French press coffee might look intimidating, but if you can drop a plastic pod into a Keurig, you can easily brew a great cup of French press. It’s totally worth waking up a few minutes earlier to use this flavorful method and save yourself from buying those expensive machines and wasteful K-cups. Experts estimate that every year, coffee drinkers are trashing enough single serving coffee pods to circle the planet between 10 1/2 and 12 times. But your freshly ground coffee beans produce zero waste and actually work as great compost among other things.

There is no wasteful paper filter involved in the process (although you can compost this paper, you probably don’t), which allows the oils in the coffee bean to stay in your cup and give you a more satisfying serving of coffee. Are you ready to make the best brew you’ve ever had? It’s as easy as spooning coffee grinds to your French press, adding hot water, plunging and pouring, but try this step-by-step guide for your most flavorful, successful sip.

1. Start with the water.

Coffee’s main ingredient is water, so you’ll want to use whatever water tastes good to you. It doesn’t have to be fancy from the bottle or even from a Brita pitcher. Just make sure you’re using water that you would enjoy drinking on its own.

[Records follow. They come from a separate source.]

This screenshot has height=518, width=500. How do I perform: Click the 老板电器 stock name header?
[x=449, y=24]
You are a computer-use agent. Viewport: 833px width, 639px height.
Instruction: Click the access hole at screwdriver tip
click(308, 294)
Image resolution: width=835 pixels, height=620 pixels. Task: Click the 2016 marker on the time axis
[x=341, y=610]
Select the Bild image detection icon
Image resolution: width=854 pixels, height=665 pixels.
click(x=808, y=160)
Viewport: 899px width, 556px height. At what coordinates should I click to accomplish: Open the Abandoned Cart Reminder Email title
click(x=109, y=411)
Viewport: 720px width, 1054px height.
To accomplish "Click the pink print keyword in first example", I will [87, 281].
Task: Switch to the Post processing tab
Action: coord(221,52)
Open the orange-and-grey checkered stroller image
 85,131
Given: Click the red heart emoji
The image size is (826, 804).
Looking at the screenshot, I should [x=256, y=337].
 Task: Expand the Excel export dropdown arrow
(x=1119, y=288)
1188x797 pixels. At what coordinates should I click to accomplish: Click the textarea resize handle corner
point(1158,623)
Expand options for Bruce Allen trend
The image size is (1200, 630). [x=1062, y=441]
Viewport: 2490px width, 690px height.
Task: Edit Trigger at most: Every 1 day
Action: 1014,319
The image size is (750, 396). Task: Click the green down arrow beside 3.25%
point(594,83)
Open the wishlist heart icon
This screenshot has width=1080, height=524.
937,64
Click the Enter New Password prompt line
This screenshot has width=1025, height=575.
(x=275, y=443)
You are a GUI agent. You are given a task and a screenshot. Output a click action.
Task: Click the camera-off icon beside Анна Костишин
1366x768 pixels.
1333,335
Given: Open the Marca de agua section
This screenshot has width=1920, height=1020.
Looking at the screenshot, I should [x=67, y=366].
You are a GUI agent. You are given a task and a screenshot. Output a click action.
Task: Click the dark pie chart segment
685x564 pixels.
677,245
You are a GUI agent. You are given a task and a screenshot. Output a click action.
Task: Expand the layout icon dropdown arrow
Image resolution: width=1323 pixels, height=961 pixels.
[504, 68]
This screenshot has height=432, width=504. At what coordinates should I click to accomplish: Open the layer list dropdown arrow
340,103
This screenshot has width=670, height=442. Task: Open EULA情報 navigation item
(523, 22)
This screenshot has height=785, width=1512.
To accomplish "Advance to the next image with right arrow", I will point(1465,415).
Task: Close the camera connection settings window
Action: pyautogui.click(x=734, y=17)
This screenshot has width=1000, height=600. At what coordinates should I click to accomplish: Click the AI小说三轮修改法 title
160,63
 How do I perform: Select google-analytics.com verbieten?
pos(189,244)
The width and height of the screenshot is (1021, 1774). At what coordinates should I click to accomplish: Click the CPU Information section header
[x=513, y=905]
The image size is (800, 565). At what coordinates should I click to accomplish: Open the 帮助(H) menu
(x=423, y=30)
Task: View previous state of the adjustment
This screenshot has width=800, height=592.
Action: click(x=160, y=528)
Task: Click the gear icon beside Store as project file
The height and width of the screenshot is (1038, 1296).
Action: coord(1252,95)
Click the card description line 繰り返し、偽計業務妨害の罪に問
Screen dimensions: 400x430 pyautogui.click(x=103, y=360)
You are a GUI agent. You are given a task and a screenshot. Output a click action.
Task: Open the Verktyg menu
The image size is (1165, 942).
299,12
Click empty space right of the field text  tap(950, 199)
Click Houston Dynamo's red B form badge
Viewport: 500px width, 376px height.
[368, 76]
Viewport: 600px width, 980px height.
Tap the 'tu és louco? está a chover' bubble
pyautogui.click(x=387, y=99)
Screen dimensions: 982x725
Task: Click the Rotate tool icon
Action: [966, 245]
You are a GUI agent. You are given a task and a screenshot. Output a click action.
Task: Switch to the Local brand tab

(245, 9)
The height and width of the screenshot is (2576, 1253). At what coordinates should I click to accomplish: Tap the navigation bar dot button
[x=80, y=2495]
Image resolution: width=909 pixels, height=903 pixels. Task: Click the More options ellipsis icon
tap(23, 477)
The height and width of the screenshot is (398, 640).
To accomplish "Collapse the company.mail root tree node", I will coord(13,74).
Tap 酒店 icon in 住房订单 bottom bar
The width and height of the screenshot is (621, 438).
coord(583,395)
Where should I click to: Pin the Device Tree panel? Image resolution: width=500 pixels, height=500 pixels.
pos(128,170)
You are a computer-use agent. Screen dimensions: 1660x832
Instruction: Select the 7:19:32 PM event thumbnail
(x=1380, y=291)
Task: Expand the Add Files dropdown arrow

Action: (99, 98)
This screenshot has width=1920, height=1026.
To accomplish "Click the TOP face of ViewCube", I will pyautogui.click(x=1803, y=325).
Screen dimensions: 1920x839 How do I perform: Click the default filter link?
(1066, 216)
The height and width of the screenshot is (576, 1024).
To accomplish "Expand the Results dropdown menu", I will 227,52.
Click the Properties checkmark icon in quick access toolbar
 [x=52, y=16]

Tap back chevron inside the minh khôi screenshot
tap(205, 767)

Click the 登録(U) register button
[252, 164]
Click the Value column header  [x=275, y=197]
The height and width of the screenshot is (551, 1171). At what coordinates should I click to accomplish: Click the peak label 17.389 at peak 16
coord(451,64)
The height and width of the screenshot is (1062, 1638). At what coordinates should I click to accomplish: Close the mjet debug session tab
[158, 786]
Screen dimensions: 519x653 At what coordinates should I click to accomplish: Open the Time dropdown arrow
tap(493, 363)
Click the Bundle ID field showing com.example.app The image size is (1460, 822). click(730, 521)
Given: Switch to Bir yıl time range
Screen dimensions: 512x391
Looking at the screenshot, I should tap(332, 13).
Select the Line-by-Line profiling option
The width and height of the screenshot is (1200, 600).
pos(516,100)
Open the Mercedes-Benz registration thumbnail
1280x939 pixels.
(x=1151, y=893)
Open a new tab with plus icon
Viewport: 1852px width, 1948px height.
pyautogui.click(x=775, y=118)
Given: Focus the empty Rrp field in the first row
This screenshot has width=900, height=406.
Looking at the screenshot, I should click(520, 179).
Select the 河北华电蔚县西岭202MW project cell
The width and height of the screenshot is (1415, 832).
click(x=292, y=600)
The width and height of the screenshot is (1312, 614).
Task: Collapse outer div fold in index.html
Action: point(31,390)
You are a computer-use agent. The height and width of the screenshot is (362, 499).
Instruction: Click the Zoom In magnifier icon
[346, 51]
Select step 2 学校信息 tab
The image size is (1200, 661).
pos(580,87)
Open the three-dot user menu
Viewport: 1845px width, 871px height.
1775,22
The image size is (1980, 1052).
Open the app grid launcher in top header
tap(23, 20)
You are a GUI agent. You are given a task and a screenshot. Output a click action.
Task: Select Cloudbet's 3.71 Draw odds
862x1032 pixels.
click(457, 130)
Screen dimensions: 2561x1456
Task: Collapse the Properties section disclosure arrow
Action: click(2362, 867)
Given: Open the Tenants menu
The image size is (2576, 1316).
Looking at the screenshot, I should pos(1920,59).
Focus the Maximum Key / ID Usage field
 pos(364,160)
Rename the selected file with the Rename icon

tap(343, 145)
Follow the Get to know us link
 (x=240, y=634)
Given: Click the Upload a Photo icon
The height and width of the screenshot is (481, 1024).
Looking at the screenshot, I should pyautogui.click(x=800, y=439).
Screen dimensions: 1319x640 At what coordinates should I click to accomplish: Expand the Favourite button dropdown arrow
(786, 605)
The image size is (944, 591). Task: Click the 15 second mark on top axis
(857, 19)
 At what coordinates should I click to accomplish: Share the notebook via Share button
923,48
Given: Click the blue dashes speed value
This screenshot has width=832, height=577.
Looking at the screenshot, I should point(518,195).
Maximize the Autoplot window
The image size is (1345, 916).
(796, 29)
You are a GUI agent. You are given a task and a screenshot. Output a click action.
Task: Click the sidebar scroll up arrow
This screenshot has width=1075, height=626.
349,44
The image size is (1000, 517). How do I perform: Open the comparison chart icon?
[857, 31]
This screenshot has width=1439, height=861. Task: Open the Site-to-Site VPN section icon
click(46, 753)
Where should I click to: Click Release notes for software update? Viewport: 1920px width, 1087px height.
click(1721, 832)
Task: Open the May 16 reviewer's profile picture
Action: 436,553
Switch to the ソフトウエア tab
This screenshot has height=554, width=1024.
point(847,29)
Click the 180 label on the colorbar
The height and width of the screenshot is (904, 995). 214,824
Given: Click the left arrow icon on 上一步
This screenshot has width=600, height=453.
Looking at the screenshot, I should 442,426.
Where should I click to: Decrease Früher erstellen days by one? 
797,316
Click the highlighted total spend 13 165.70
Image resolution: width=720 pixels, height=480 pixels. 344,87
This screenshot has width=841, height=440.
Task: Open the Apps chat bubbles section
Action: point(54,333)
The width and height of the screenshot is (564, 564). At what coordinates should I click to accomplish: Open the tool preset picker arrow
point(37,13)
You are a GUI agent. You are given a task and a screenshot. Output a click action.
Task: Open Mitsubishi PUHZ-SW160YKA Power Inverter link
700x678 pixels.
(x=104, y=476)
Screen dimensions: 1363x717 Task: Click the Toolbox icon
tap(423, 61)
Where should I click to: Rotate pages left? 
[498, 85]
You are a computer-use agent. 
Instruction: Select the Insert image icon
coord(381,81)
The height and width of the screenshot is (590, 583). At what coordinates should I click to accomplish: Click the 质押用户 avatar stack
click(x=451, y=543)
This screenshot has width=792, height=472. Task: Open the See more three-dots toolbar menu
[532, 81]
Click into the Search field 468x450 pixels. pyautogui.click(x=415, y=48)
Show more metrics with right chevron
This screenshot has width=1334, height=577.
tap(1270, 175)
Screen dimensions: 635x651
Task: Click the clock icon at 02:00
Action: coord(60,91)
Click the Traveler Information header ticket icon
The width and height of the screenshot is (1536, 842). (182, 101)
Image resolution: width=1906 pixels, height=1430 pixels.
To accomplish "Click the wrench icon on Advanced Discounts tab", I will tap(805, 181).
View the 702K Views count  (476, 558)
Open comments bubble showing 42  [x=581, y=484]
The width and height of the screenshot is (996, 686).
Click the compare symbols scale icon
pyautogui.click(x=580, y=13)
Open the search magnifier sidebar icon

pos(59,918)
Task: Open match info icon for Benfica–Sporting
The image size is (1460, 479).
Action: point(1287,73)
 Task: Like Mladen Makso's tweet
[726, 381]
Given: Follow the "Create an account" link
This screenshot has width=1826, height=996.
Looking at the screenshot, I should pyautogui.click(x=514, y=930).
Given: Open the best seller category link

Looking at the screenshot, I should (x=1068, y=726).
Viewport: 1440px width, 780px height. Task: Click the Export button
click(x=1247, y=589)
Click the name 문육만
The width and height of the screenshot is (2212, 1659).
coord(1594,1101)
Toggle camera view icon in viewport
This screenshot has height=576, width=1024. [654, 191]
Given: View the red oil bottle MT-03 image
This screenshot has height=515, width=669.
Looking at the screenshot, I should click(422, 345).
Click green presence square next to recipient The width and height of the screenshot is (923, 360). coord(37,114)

How to brew the perfect french press coffee
Choose the right coffee beans.


Freshly roasted beans are the key component to a flavorful cup of Joe. The beans should look oily and have a surface shine and a fresh and aromatic smell. As far as flavor, finding your dream cup can take a little trial and error. Buy small batches (read: less commitment) until you find a few you love.

Look for coffee beans that have a clearly printed roast date on them. Buy as freshly roasted as possible, and use it up in the next three weeks or so. It’s good for about a month, but after around day 14, you start to gradually lose a little flavor.

How to brew the perfect french press coffee
Grinds should be about the size of Kosher salt.

3. get your grind on.

It takes an extra few minutes, but grinding your coffee beans right before brewing is best. Just like apples and avocados, coffee beans begin to oxidize once you’ve ground them up — you just can’t see it with your eyes. For freshest flavor, get a coffee bean grinder set for French press coffee. Be careful, the grinds used for drip coffee are too small for a French press and they’ll clog the filter. Grinds should be about the size of kosher salt.

4. ingredient measurements.

The coffee-to-water ratio will depend on how strong you  like your coffee. For starters, try about 1 heaping tablespoon of coffee grinds to every 8 ounces of water. If you like it a little strong, try a tablespoon for every 6 ounces of water. If it’s too strong, you can always add more hot water to lighten it up a bit.

5. bring to a boil.

Fill up your French press with water and dump into a medium-sized pot. Add a little more. This will ensure you’ve boiled the correct amount of water. Water that is too hot can make the brew bitter, so aim for water around 200 degrees. If you let boiling water (212ºF) sit for about 30 seconds you’ll get the temperature you want.

6. make the mixture.

Spoon the coffee grinds into your French press. Add about half the water and stir. This helps saturate the grinds. Fill the French press the rest of the way up with water. Place the lid on top of the carafe, but don’t plunge just yet. It needs time to brew.

7. a beautiful brew.

Timing is everything. You want to give enough time for the oils to work their way into the brew, but not so long that the coffee ends up bitter or astringent. When you’re first starting, let sit for about four minutes and adjust from there. Usually four to six minutes is the sweet spot.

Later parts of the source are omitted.